- Work item
Please restate the material below word for word, from the first line through the one that contains "The height and width of the screenshot is (720, 1280).", inclusive.

- Input data
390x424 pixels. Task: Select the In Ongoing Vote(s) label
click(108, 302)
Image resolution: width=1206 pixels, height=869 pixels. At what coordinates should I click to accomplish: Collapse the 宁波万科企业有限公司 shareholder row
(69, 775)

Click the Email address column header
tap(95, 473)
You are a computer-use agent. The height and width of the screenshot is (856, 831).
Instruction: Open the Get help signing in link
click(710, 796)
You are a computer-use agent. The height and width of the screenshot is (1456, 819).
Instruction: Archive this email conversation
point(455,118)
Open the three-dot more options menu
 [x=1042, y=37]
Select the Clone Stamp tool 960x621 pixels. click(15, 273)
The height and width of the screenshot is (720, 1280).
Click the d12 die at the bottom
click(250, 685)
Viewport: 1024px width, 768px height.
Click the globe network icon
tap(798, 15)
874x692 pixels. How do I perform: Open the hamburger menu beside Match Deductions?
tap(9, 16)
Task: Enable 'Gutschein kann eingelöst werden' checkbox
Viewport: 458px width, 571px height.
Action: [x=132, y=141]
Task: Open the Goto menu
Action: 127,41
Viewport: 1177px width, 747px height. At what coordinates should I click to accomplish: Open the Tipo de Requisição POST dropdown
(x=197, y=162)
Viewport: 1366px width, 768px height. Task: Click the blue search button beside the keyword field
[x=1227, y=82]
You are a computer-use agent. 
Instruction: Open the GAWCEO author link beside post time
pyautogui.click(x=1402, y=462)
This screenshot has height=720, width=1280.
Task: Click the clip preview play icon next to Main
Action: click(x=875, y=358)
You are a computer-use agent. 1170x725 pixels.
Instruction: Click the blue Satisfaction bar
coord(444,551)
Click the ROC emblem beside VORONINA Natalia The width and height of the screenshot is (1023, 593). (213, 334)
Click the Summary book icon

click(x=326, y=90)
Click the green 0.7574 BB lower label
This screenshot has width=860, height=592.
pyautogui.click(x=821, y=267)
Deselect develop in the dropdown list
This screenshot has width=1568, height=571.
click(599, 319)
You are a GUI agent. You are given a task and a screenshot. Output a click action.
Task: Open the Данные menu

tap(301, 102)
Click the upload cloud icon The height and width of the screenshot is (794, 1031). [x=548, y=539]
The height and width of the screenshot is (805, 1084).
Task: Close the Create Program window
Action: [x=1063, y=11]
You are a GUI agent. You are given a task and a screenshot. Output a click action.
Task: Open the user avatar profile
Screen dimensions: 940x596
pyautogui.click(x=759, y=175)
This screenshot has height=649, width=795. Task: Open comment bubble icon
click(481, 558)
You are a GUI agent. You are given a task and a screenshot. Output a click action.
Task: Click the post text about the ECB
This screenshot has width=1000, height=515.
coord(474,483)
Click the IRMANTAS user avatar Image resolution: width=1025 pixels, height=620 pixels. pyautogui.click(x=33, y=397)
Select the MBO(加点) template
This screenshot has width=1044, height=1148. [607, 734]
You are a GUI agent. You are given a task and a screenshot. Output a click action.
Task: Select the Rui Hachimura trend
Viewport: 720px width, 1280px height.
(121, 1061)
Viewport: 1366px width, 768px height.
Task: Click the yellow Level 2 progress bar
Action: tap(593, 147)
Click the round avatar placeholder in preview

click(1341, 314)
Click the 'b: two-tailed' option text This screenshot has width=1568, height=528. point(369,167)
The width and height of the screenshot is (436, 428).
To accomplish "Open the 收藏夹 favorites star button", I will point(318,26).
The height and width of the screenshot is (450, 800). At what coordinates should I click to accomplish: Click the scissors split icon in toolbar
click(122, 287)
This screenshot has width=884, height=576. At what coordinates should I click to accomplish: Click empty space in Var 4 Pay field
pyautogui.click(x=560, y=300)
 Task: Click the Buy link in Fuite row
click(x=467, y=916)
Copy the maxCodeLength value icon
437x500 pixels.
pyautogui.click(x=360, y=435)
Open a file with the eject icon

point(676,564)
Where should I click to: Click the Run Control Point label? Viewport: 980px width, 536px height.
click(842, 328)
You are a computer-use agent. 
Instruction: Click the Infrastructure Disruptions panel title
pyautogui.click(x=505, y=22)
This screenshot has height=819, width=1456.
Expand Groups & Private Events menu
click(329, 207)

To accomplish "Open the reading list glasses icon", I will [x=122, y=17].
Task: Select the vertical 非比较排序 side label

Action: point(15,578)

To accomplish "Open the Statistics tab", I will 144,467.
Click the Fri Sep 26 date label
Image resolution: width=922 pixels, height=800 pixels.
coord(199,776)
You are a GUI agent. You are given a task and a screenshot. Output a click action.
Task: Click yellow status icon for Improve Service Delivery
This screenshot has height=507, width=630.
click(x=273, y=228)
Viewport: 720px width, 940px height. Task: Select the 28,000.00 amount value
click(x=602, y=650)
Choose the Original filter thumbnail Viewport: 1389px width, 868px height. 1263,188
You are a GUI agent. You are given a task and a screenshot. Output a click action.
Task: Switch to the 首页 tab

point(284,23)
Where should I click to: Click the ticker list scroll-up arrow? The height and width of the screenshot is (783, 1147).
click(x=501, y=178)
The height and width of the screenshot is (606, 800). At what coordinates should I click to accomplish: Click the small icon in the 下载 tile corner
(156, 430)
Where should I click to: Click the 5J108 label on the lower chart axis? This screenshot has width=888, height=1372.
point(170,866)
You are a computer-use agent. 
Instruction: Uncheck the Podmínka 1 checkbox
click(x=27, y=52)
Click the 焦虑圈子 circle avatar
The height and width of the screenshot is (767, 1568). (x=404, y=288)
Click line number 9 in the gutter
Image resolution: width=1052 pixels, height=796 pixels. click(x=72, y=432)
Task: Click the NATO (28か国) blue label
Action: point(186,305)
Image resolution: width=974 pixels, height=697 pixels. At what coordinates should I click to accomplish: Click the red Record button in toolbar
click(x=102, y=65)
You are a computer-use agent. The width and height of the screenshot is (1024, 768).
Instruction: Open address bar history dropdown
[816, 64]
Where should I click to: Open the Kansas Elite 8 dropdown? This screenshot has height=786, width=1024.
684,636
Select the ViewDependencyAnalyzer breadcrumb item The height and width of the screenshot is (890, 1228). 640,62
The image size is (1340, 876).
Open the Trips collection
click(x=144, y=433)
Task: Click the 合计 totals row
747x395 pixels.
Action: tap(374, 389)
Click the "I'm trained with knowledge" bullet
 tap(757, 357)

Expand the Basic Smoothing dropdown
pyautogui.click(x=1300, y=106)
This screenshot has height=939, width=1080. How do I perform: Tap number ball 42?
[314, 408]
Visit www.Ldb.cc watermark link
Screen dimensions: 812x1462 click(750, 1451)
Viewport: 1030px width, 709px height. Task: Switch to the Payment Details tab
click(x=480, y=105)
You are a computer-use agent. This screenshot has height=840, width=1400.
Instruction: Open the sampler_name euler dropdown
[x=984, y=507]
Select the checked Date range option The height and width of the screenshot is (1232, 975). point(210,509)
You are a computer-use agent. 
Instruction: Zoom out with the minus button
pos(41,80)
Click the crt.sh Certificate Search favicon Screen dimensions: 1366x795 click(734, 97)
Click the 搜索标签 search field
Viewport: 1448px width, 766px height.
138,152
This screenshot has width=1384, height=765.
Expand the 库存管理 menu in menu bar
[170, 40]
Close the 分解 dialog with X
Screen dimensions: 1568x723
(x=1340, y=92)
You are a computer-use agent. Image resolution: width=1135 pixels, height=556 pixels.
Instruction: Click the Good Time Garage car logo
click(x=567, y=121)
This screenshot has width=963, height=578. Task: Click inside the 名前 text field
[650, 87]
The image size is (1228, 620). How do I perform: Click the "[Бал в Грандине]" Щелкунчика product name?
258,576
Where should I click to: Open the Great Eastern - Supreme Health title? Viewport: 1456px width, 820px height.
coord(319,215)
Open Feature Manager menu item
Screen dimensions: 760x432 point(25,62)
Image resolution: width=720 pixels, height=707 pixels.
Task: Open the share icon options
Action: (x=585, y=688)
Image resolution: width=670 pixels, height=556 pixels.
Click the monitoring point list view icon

- Reply to the task
390x424 pixels. Task: Select the In Ongoing Vote(s) label
click(108, 302)
Image resolution: width=1206 pixels, height=869 pixels. At what coordinates should I click to accomplish: Collapse the 宁波万科企业有限公司 shareholder row
(69, 775)

Click the Email address column header
tap(95, 473)
You are a computer-use agent. The height and width of the screenshot is (856, 831).
Instruction: Open the Get help signing in link
click(710, 796)
You are a computer-use agent. The height and width of the screenshot is (1456, 819).
Instruction: Archive this email conversation
point(455,118)
Open the three-dot more options menu
 [x=1042, y=37]
Select the Clone Stamp tool 960x621 pixels. click(15, 273)
The height and width of the screenshot is (720, 1280).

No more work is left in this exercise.